Veterans’ health care has been much in the news of late. Stories about long wait times to get an appointment followed by less than excellent care are chilling. Every American should be both embarrassed and angry at the idea that any citizen willing to serve in the military be treated in such a fashion. Albany is, thankfully, an exception to the norm when it comes to the newly opened VA clinic aboard the Marine Corps Logistics Base-Albany. On the first day of operation, more than 40 veterans from all branches of the military were seen by highly qualified medical personnel. Primary care, specialty care and mental health services are available. Specialty providers include podiatry, audiology, optometry and physical therapy. Nurse Manager of the clinic, Ophelia Thomas, said, “Our mission is to make sure the veterans are taken care of, their needs are being met and we want to treat them with the utmost respect and make sure they get everything they need. The veterans have done so much for this country, given us the right to do so many things and it’s definitely an honor to be given an opportunity to do this.” If all VA clinics and the people that work in them, from the front desk to the physician, adopted the attitude of the clinic at MCLB-Albany, there would be little need to worry about veterans’ health care in America.

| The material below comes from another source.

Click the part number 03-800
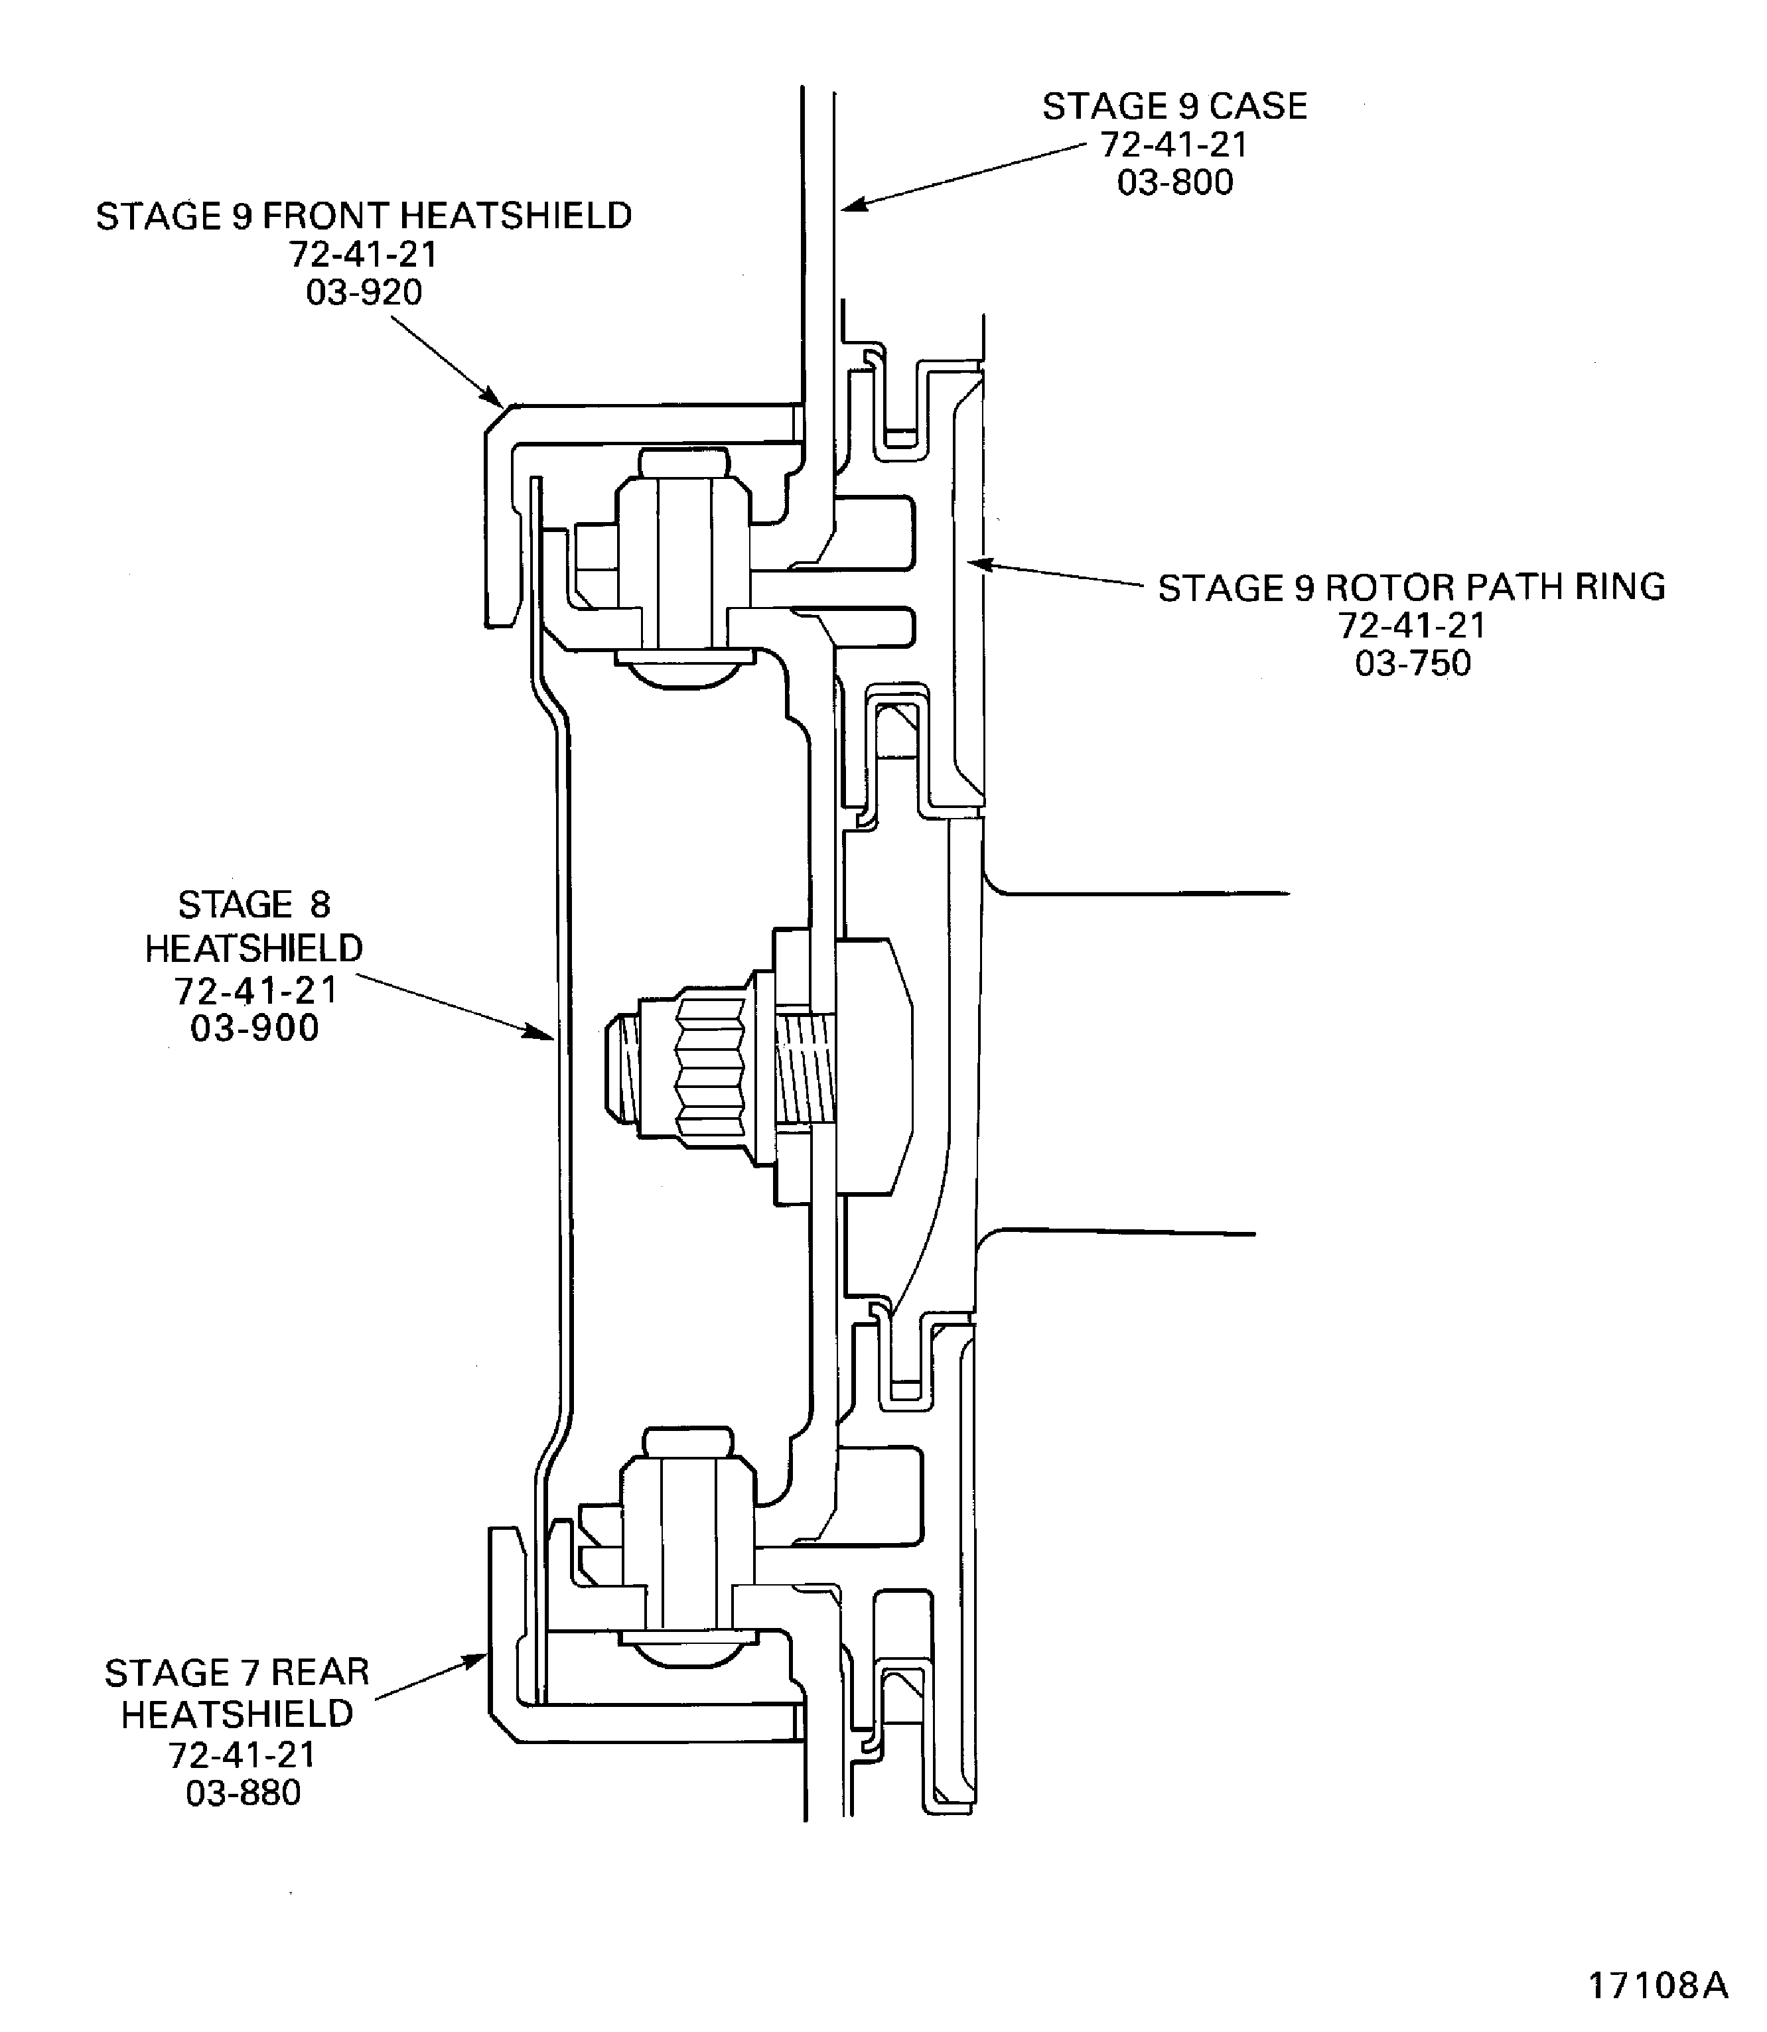pyautogui.click(x=1174, y=182)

If you missed the story in The Albany Herald about Phillip Hajek (Aug. 9), make an effort to read it. Hajek tells how the harder he chased the dollar, the harder times became for his pocketbook. An orthopedist by profession, Hajek quit his job and his life took a turn he never could have predicted. First, on impulse, he wrote a check to the Albany Humane Society. That donation more than came back to him when he was chosen as a raffle winner among donors. From that point in 2001, Hajek has given as much of his money away as he can and says “It has been returned 100 fold.” Musculoskeletal Associates is Hajek’s practice now and its charitable arm, the Fifth Friday Foundation, has made donations from money generated on each fifth Friday of any month. The Lee County Humane Society received $200,000 for construction. Another $275,000 has been distributed to 70 different charities right here in Southwest Georgia. It is for his heart for others that Hajek was given the district-level Service to Mankind Award from the Sertoma Club. Read the rest of the story, it’s well worth the time.

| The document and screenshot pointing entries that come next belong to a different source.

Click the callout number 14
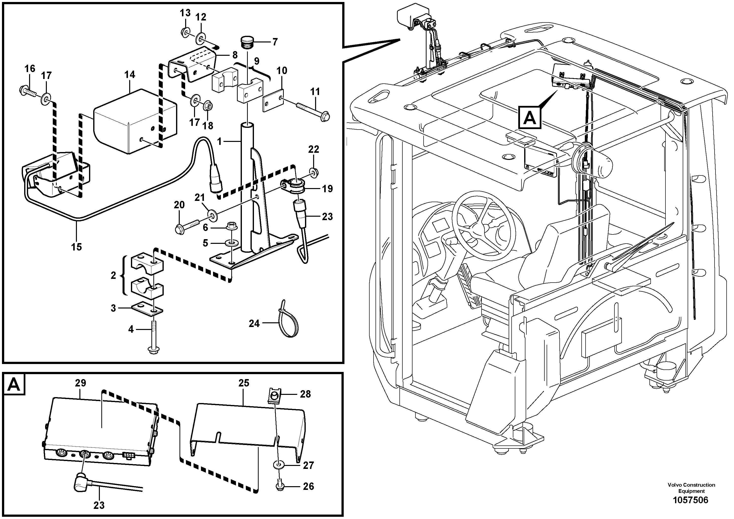pos(129,75)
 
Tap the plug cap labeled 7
pos(247,42)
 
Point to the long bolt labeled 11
pos(312,109)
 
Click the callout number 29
pos(81,383)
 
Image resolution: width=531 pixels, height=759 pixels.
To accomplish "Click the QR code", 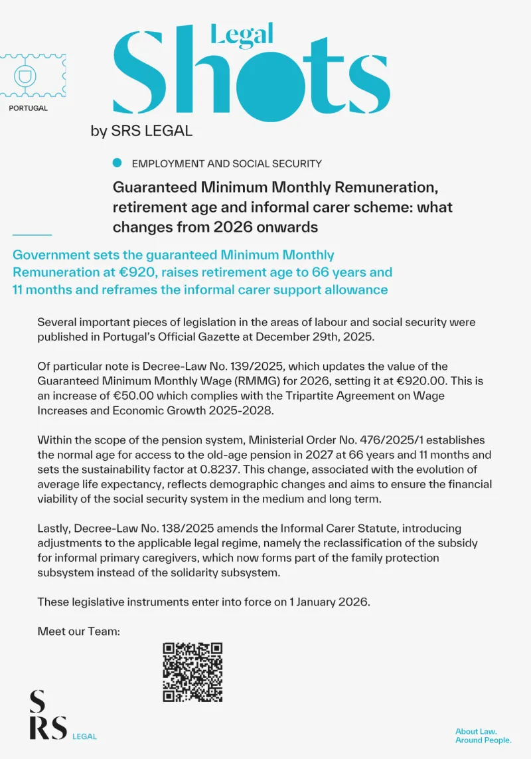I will (192, 672).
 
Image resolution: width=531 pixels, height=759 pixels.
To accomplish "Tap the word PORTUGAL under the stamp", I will (29, 108).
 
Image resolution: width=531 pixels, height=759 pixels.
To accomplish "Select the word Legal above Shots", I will (242, 35).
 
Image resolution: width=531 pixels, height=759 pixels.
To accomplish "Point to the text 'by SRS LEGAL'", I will (141, 131).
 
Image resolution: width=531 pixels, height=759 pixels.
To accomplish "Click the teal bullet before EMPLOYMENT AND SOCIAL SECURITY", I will (117, 163).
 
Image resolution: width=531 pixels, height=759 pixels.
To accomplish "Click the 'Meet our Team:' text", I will (78, 631).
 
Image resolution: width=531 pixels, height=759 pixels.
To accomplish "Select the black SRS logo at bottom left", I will (48, 715).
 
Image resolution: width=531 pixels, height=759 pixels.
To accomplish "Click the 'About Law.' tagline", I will (476, 731).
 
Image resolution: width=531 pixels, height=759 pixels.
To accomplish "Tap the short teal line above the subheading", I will (32, 234).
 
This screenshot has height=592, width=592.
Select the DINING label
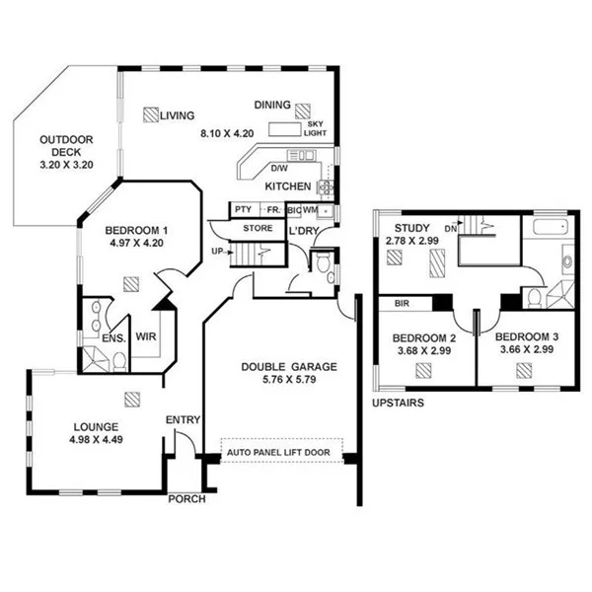(271, 105)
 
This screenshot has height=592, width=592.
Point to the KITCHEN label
(288, 187)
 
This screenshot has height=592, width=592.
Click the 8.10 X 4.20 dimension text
(228, 132)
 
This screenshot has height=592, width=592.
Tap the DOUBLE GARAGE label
(289, 367)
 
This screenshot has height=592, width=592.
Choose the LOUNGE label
(96, 427)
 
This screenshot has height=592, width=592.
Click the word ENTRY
(183, 420)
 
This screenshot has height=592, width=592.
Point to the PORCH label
(186, 499)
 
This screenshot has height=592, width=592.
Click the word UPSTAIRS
(399, 405)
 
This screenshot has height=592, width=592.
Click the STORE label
(258, 229)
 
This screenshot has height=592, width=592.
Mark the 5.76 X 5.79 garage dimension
(289, 380)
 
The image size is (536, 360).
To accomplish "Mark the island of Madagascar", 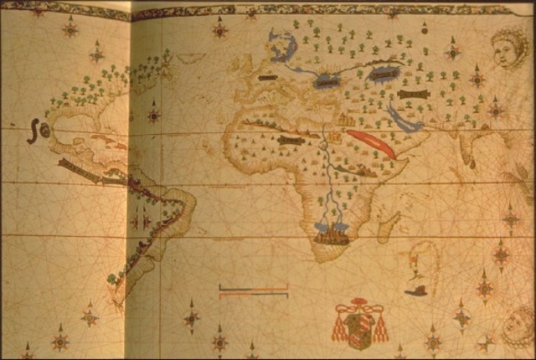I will click(x=388, y=224).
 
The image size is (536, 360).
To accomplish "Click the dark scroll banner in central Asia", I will click(x=414, y=94).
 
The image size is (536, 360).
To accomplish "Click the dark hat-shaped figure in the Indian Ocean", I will click(x=415, y=291).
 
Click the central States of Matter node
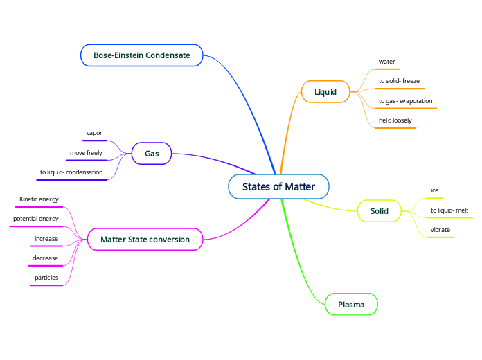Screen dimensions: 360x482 pyautogui.click(x=278, y=187)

A small church in Meigs has made a big difference in the lives of children far away. It all started with a presentation about a mission trip to Uganda and the reports of skin-burrowing insects on bare feet. During Vacation Bible School in June, with donations of denim ( mostly old blue jeans) and plastic jugs, shoes to cover the children’s feet, were cut from a pattern kit ordered from Sole Hope. The cutting continued on Wednesday nights as the material was abundant and enthusiasm was high. Children, youth and adults surprised themselves when they realized 225 shoes had been cut out. A mission team has delivered the shoe parts which will be assembled by shoemakers in Uganda, allowing them to earn wages.The closed-toe shoes will save the feet of many children, all because Hinsonton Baptist Church in Meigs cared enough to do something.